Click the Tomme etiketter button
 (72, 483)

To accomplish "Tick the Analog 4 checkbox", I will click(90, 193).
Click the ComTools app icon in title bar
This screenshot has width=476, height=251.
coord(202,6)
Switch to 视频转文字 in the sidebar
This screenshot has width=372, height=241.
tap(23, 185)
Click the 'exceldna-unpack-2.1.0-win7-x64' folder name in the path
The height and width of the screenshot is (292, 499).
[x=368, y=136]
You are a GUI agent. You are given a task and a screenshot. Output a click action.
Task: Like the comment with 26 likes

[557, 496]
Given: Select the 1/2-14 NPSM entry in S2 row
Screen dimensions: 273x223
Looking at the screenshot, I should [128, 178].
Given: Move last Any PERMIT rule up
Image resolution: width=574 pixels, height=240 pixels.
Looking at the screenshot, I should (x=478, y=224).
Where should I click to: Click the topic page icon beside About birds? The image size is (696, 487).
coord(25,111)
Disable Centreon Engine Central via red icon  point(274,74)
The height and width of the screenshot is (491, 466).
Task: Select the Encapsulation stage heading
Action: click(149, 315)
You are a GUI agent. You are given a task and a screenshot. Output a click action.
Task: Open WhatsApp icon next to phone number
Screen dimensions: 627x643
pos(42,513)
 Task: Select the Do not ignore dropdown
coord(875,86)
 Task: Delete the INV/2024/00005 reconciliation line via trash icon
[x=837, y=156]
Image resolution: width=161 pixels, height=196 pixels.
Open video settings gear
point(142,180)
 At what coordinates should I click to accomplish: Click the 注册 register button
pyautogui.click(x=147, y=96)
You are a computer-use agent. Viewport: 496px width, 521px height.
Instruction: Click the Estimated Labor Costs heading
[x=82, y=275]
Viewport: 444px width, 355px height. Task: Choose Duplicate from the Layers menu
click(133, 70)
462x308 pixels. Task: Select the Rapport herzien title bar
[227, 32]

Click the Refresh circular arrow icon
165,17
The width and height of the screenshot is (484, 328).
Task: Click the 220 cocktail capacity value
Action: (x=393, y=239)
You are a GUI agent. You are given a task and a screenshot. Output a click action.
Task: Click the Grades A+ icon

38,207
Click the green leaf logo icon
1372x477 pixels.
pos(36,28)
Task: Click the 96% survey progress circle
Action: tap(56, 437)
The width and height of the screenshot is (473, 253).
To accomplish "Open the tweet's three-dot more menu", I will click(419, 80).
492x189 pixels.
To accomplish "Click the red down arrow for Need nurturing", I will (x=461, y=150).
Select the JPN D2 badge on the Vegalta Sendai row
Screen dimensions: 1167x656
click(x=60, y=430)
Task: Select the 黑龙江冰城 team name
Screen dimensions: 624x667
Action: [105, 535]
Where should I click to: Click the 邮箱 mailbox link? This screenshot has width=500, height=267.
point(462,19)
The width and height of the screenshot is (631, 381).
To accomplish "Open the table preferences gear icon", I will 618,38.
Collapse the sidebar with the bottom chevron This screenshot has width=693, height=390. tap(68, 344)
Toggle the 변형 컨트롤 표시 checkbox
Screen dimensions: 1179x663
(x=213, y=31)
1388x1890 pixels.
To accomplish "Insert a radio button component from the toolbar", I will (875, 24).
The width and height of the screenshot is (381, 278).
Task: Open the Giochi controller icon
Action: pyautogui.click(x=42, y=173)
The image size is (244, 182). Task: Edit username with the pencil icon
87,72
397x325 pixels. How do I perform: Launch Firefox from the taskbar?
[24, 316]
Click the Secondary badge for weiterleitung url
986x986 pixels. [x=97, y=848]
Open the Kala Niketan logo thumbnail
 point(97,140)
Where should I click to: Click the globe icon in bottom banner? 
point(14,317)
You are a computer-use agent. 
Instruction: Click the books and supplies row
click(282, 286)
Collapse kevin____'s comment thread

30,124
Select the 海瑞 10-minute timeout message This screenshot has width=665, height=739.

..............................

• _Problem statement_
Only the lines above that hold "computer" are wanted. Show every one of them.

• _Exercise response_
You are a computer-use agent. Viewport: 496px width, 521px height.
You are a computer-use agent. 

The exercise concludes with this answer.